ИЗУМЛЯЕМСЯ ВМЕСТЕ С МИХАИЛОМ БОЙКО

№ 2016 / 4, 03.02.2016

Ars critica.

Из записной книжки экс-критика

Предчувствую появление нового поколения критиков, убеждённых в примате критики над литературой. Их ещё нет, этих критиков, но они с неизбежностью появятся. Они будут верить в то, что критика – это благородное искусство, Ars critica, а литература, писательство – это пошлое ремесло. В то, что они занимают более высокое место в пищевой цепочке и имеют такие же права в отношении писателей, как семейство кошачьих в отношении грызунов и парнокопытных. Они докажут, что место писателей – в лакейской, а не на премиальных подиумах.
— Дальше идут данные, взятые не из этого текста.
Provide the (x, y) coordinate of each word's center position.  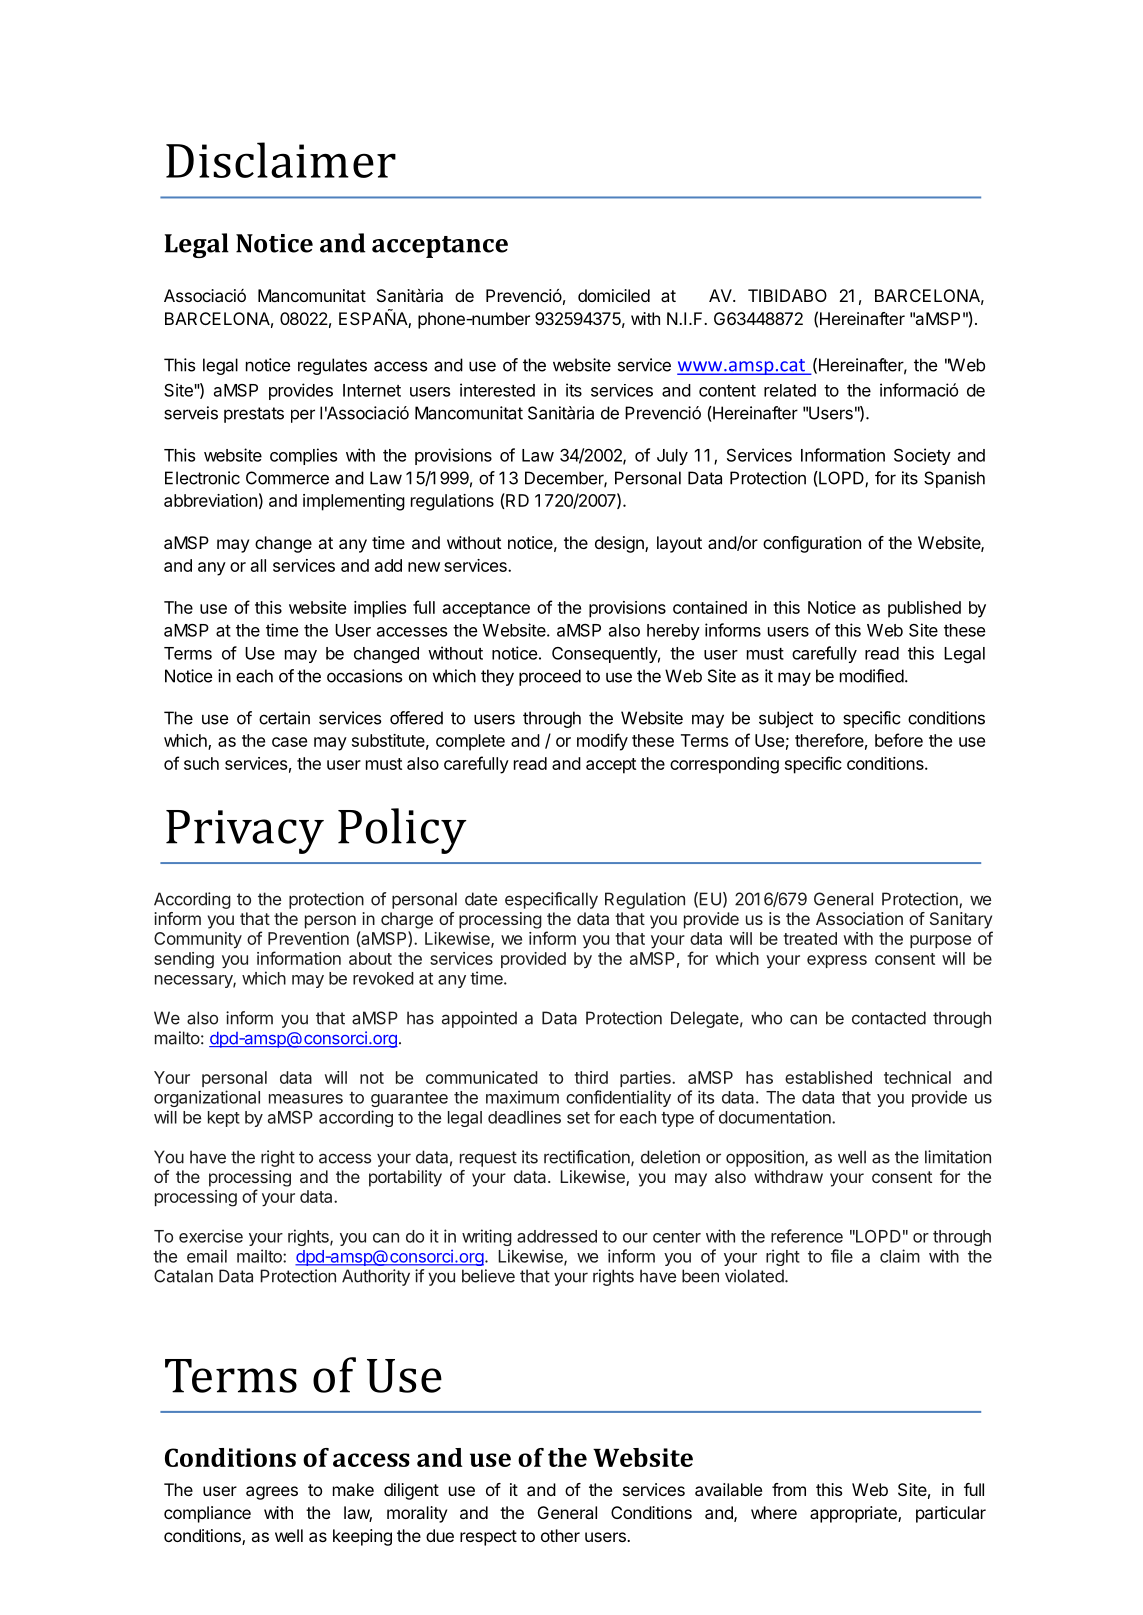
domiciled (614, 295)
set (578, 1118)
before (899, 740)
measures (306, 1099)
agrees (272, 1493)
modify (602, 742)
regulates (332, 366)
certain (284, 718)
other (560, 1535)
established (828, 1077)
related (790, 390)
18Нынешние критики не верят в своё высокое призвание. Недавно в блоге Льва Пирогова мне попалось характерное признание: «Одно из самых чудовищных писательских заблуждений состоит в том, что писателям нужны критики. Ну, там, для предисловий, “отзывов на обложку” и прочих таких нужд. <…> На самом деле, нет, не нужны совсем. Писателям нужны редакторы. Безымянные. А книга современной прозы, подоткнувшаяся предисловием, вызывает брезгливость». Перед нами чудовищное критическое заблуждение, и оно сегодня доминирует. В самом деле, кто сегодня достаточно смел и интеллектуально изощрён, чтобы отстаивать как своё кредо: всё наоборот, это критикам не нужны писатели, а книги, вообще-то, пишутся именно ради предисловий и отзывов?
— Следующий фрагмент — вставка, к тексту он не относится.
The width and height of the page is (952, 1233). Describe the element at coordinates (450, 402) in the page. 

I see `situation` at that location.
Что помешало мне самому стать первым из этих гипотетических критиков новой генерации, почему я сейчас выступаю в незавидной роли провозвестника, самозваного предтечи? Теперь я понимаю, что мне не хватало уверенности в проекте Ars сritica, визионерского образа критики как полностью автономного искусства. Всё это есть у меня теперь, когда я выдохся как критик. Признаюсь, что при всём своём радикализме (да простится мне эта тщеславная самооценка) я не был по-настоящему радикален. Хотя мне был хорошо знаком эксперимент, проделанный Станиславом Лемом в любимых с юности книгах «Абсолютная пустота» и «Мнимая величина». И я всегда отмечал, что критические тексты Режи де Гурмона, Макса Нордау, Поля де Мана, Жиля Делёза, Мориса Бланшо и др. гораздо интереснее, чем препарированные ими художественные произведения.
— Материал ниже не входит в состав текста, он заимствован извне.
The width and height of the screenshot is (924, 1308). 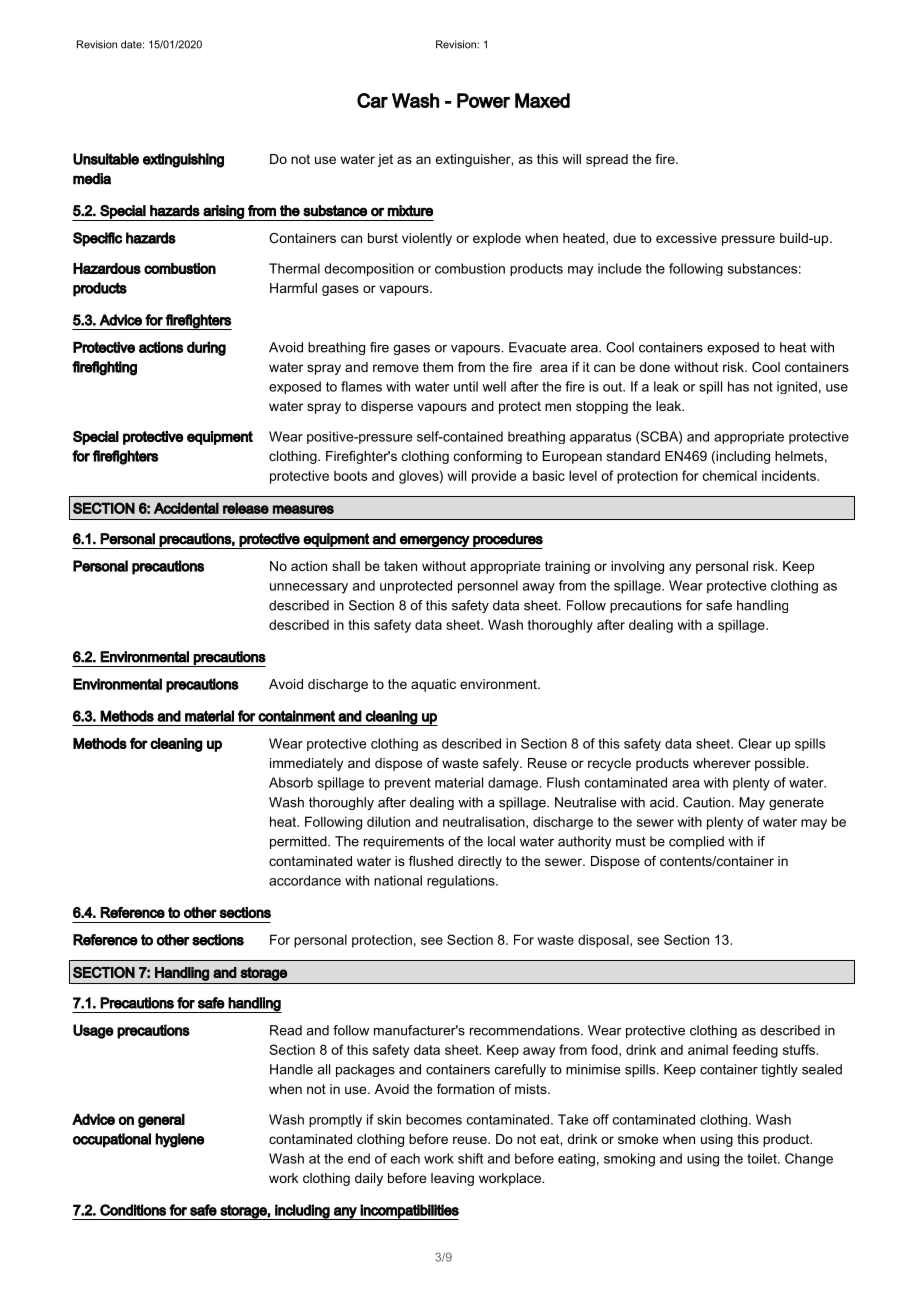 What do you see at coordinates (179, 1140) in the screenshot?
I see `hygiene` at bounding box center [179, 1140].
Пожалуй, нечто подобное произошло с Антоненом Арто. Он всю жизнь мечтал о некоем «театре жестокости» (поскольку Арто использовал слово «жестокость» в специфическом значении, в научной литературе чаще говорят о «крюотическом театре»). Как актёр и режиссер Арто добился немногого, а его практические рекомендации сегодня выглядят безнадёжно устаревшими. Но это не отменяет значения Арто как провозвестника и духовного инициатора радикального преобразования театрального искусства.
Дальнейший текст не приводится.